A lot of this is about moral philosophy, which doesn't interest me. I'm more interested in causality. But I don't see why determinism would mean you can't be held morally responsible, or "free will" would be necessary for morality to work. Sunni Muslims don't believe in free will, and certainly believe in moral responsibility.
> A lot of this is about moral philosophy, which doesn't interest me
That's what the free will debate in philosophy is about: whether there's a coherent conception of free volition that can justify holding an actor morally responsible for their choices.
The philosophical question is the context of "free will" discussed by the article. Other notions of free will may or may not overlap, as I described in my other comment.
> Sunni Muslims don't believe in free will, and certainly believe in moral responsibility.
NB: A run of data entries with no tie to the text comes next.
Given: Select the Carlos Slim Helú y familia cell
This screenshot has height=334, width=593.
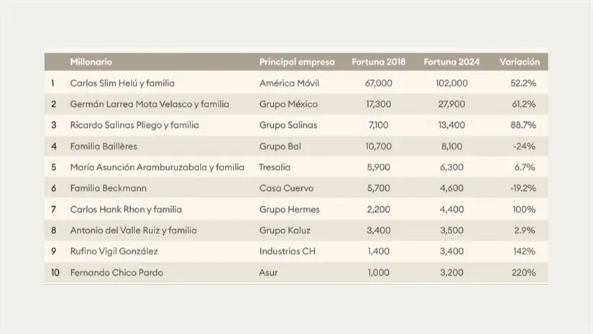Looking at the screenshot, I should click(x=122, y=83).
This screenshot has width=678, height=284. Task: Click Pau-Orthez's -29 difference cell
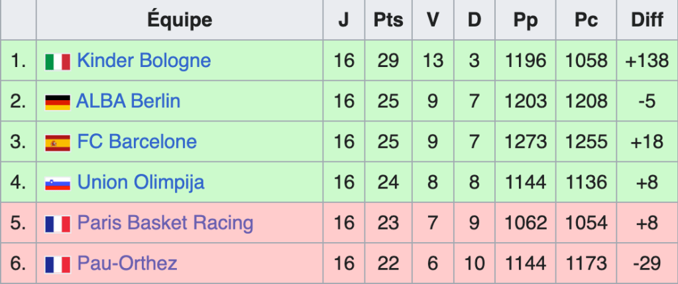[647, 263]
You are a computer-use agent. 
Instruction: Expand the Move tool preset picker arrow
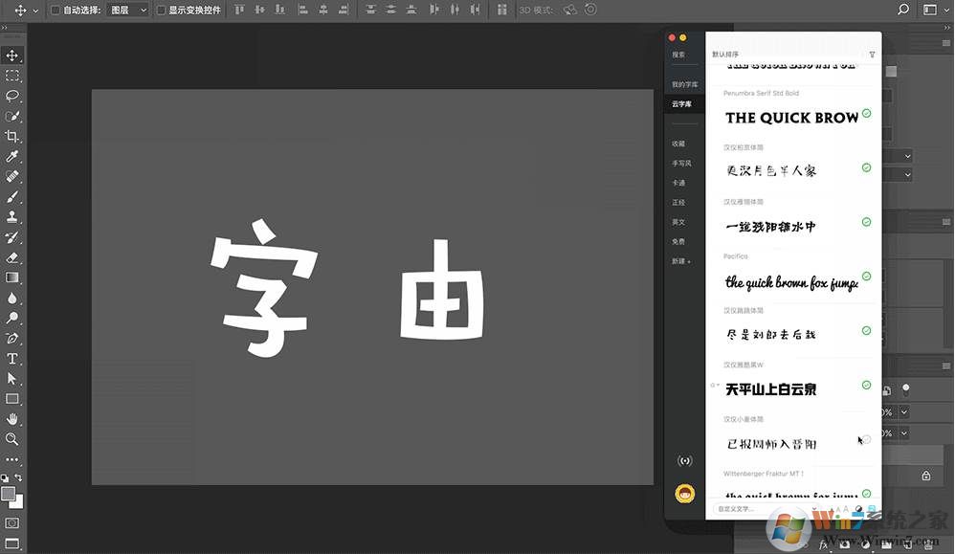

Interesting claim, but from what I've just read they do believe in free will, but they also believe that God knows all outcomes, ie. determinism/predestination. In other words, they are Compatibilists.
>That's what the free will debate in philosophy is about: whether there's a coherent conception of free volition that can justify holding an actor morally responsible for their choices.
Well, I don't care about that question. I'm interested in whether free will exists as a matter of [meta]physics, prior to questions of morality.